- **Aim of the exercise**
Within the material below, locate the line with "The image size is (537, 358)." and the line with "Image resolution: width=550", then return those two lines and all lines between them, exactly as written.

-*-

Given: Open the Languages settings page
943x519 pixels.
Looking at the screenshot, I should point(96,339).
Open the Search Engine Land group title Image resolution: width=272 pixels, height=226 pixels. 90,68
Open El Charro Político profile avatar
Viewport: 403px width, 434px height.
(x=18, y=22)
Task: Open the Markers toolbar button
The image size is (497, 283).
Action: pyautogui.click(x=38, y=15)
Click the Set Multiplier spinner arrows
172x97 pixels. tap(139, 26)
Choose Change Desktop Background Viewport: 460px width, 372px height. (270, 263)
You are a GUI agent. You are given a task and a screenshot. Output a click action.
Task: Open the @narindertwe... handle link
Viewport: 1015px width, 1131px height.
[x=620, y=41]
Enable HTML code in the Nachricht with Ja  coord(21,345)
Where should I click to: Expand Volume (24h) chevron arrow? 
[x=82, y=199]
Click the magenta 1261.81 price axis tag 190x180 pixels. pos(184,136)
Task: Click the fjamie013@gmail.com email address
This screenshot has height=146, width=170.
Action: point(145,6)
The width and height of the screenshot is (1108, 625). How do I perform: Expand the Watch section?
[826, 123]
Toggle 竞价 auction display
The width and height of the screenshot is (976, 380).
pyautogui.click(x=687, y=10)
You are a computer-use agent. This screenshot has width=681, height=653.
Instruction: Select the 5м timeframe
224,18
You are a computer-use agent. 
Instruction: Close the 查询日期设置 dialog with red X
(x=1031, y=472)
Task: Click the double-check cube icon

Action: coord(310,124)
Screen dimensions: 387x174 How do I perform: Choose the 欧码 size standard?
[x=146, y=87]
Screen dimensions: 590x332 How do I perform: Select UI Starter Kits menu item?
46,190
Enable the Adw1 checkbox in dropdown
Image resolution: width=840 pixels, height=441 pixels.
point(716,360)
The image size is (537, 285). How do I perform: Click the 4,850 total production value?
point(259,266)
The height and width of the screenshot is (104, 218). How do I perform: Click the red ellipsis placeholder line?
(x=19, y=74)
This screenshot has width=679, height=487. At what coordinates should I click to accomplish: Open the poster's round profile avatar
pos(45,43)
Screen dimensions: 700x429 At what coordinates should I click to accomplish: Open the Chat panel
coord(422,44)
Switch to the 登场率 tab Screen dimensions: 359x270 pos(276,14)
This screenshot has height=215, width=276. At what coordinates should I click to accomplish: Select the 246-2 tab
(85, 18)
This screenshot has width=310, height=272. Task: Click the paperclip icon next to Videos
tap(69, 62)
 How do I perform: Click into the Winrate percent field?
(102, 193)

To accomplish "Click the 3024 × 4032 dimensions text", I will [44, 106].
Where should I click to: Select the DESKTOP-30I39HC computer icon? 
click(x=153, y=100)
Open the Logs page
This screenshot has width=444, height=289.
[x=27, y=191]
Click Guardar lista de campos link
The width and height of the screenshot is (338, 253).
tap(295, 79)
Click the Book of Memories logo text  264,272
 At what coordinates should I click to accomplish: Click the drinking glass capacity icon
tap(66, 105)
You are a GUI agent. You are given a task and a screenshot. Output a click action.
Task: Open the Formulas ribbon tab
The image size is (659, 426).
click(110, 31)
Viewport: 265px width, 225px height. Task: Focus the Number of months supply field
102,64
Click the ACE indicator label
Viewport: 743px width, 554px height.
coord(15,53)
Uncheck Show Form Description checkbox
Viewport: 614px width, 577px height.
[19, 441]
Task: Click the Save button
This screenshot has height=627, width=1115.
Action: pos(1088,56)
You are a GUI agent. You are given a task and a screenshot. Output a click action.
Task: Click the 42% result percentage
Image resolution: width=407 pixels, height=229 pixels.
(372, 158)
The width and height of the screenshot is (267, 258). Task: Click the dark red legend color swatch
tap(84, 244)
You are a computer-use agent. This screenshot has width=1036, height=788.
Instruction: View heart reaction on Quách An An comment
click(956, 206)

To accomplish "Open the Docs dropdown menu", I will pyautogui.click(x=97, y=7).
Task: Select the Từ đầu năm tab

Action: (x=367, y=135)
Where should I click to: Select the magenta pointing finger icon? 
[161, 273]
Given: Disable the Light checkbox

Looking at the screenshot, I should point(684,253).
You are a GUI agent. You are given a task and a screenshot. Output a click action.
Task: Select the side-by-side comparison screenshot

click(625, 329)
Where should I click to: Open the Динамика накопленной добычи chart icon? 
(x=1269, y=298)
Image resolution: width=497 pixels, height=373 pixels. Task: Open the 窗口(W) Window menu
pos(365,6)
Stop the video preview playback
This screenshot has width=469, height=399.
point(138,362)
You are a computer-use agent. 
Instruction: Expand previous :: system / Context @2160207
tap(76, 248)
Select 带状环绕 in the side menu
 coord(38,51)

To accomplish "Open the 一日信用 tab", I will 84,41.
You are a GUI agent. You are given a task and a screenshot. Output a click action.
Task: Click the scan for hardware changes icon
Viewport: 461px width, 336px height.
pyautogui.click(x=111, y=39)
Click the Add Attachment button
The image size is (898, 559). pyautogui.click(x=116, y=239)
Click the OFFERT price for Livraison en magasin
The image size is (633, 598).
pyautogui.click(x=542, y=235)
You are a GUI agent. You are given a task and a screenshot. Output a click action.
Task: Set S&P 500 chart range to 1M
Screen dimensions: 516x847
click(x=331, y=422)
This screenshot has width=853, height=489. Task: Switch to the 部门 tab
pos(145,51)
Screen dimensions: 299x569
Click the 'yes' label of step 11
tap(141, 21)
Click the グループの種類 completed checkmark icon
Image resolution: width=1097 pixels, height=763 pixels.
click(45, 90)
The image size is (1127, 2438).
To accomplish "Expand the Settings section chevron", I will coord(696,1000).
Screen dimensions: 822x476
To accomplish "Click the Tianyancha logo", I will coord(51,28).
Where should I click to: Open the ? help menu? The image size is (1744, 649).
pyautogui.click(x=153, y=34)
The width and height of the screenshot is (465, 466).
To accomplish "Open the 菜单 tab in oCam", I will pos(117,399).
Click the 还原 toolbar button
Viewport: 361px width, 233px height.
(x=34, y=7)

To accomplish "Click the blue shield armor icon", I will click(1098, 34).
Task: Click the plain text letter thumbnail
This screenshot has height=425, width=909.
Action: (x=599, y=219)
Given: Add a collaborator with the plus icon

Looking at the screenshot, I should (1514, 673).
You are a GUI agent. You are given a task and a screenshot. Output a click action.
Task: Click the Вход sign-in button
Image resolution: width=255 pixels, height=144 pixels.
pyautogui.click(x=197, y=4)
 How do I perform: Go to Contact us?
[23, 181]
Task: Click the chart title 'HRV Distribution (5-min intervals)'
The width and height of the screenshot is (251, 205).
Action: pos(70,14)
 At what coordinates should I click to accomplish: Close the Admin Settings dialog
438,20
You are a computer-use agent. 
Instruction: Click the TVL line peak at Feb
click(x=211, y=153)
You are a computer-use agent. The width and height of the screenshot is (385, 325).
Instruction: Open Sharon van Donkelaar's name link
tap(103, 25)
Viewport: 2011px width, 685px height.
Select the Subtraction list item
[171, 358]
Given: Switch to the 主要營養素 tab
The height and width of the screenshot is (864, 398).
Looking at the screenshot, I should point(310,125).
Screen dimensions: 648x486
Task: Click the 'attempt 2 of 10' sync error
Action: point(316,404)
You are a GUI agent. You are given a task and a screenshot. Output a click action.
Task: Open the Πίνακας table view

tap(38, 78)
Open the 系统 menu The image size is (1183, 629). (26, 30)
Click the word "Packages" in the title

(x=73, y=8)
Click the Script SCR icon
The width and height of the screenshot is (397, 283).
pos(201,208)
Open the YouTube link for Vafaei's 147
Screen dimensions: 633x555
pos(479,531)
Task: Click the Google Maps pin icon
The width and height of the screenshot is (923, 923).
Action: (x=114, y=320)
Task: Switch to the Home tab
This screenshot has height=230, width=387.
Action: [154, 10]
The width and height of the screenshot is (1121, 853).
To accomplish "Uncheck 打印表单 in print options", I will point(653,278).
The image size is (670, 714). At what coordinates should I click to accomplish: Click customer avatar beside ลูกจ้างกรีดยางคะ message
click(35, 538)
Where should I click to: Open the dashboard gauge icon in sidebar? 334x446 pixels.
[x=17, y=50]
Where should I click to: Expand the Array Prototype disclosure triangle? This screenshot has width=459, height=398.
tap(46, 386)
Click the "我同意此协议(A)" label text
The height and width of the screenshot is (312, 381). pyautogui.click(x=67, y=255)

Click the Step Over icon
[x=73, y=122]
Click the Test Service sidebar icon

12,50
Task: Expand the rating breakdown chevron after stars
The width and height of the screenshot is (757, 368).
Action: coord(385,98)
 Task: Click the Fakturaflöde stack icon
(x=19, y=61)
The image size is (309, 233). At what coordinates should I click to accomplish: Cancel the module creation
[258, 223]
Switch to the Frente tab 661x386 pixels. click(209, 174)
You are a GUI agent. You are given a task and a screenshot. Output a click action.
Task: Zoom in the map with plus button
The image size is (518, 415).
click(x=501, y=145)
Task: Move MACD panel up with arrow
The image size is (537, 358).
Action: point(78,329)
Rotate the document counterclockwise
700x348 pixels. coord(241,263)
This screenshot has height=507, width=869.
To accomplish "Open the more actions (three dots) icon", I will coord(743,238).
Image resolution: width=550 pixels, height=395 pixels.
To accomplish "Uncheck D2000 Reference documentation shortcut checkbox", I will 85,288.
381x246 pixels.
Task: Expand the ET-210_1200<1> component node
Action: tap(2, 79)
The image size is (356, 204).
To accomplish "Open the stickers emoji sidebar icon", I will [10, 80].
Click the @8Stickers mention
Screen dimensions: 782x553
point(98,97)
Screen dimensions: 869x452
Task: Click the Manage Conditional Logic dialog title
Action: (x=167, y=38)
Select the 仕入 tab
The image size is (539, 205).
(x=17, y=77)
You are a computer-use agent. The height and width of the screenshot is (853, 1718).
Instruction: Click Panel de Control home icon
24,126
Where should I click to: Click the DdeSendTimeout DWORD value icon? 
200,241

-*-

- **Expected answer**
The image size is (537, 358).
Action: point(78,329)
Rotate the document counterclockwise
700x348 pixels. coord(241,263)
This screenshot has height=507, width=869.
To accomplish "Open the more actions (three dots) icon", I will coord(743,238).
Image resolution: width=550 pixels, height=395 pixels.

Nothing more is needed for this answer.